EXERCISE: Nothing in the data may be altered as it is transcribed.

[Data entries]

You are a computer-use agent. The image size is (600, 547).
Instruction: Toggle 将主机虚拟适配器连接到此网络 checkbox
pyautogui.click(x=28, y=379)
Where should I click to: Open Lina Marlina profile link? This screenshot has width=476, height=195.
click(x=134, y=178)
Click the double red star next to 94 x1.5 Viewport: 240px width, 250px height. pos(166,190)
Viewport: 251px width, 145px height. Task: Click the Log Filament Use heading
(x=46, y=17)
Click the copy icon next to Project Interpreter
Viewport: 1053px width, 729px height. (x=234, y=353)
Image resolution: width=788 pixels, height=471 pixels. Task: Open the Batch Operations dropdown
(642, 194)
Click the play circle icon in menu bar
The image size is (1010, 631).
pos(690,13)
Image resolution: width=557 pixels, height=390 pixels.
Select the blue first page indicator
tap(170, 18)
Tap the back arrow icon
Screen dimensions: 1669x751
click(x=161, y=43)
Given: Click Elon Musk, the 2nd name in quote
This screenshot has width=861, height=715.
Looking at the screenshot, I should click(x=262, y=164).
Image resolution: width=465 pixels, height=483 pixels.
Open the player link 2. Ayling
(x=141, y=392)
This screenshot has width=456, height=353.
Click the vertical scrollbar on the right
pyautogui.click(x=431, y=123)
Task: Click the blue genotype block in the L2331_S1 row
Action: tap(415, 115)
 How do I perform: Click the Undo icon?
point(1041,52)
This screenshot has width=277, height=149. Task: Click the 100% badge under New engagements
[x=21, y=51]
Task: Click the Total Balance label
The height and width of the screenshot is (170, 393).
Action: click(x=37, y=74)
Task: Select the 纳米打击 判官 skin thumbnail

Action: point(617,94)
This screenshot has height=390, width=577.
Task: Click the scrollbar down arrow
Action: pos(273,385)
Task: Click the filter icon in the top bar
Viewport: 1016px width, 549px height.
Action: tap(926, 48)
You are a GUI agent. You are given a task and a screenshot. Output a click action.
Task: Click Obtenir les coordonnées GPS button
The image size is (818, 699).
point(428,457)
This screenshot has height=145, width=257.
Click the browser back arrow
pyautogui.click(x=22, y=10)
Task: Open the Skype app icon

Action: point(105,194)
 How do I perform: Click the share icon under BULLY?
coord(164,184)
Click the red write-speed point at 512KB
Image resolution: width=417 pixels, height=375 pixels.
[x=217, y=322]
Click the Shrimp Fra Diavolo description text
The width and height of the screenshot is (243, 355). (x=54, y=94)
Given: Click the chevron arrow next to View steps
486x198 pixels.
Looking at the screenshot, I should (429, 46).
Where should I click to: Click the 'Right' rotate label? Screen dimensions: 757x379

WORKED SOLUTION:
You are a computer-use agent. The image size is (600, 547).
Instruction: Toggle 将主机虚拟适配器连接到此网络 checkbox
pyautogui.click(x=28, y=379)
Where should I click to: Open Lina Marlina profile link? This screenshot has width=476, height=195.
click(x=134, y=178)
Click the double red star next to 94 x1.5 Viewport: 240px width, 250px height. pos(166,190)
Viewport: 251px width, 145px height. Task: Click the Log Filament Use heading
(x=46, y=17)
Click the copy icon next to Project Interpreter
Viewport: 1053px width, 729px height. (x=234, y=353)
Image resolution: width=788 pixels, height=471 pixels. Task: Open the Batch Operations dropdown
(642, 194)
Click the play circle icon in menu bar
The image size is (1010, 631).
pos(690,13)
Image resolution: width=557 pixels, height=390 pixels.
Select the blue first page indicator
tap(170, 18)
Tap the back arrow icon
Screen dimensions: 1669x751
click(x=161, y=43)
Given: Click Elon Musk, the 2nd name in quote
This screenshot has width=861, height=715.
Looking at the screenshot, I should click(x=262, y=164).
Image resolution: width=465 pixels, height=483 pixels.
Open the player link 2. Ayling
(x=141, y=392)
This screenshot has width=456, height=353.
Click the vertical scrollbar on the right
pyautogui.click(x=431, y=123)
Task: Click the blue genotype block in the L2331_S1 row
Action: tap(415, 115)
 How do I perform: Click the Undo icon?
point(1041,52)
This screenshot has width=277, height=149. Task: Click the 100% badge under New engagements
[x=21, y=51]
Task: Click the Total Balance label
The height and width of the screenshot is (170, 393).
Action: click(x=37, y=74)
Task: Select the 纳米打击 判官 skin thumbnail

Action: point(617,94)
This screenshot has height=390, width=577.
Task: Click the scrollbar down arrow
Action: pos(273,385)
Task: Click the filter icon in the top bar
Viewport: 1016px width, 549px height.
Action: tap(926, 48)
You are a GUI agent. You are given a task and a screenshot. Output a click action.
Task: Click Obtenir les coordonnées GPS button
The image size is (818, 699).
point(428,457)
This screenshot has height=145, width=257.
Click the browser back arrow
pyautogui.click(x=22, y=10)
Task: Open the Skype app icon

Action: point(105,194)
 How do I perform: Click the share icon under BULLY?
coord(164,184)
Click the red write-speed point at 512KB
Image resolution: width=417 pixels, height=375 pixels.
[x=217, y=322]
Click the Shrimp Fra Diavolo description text
The width and height of the screenshot is (243, 355). (x=54, y=94)
Given: Click the chevron arrow next to View steps
486x198 pixels.
Looking at the screenshot, I should (429, 46).
Where should I click to: Click the 'Right' rotate label? Screen dimensions: 757x379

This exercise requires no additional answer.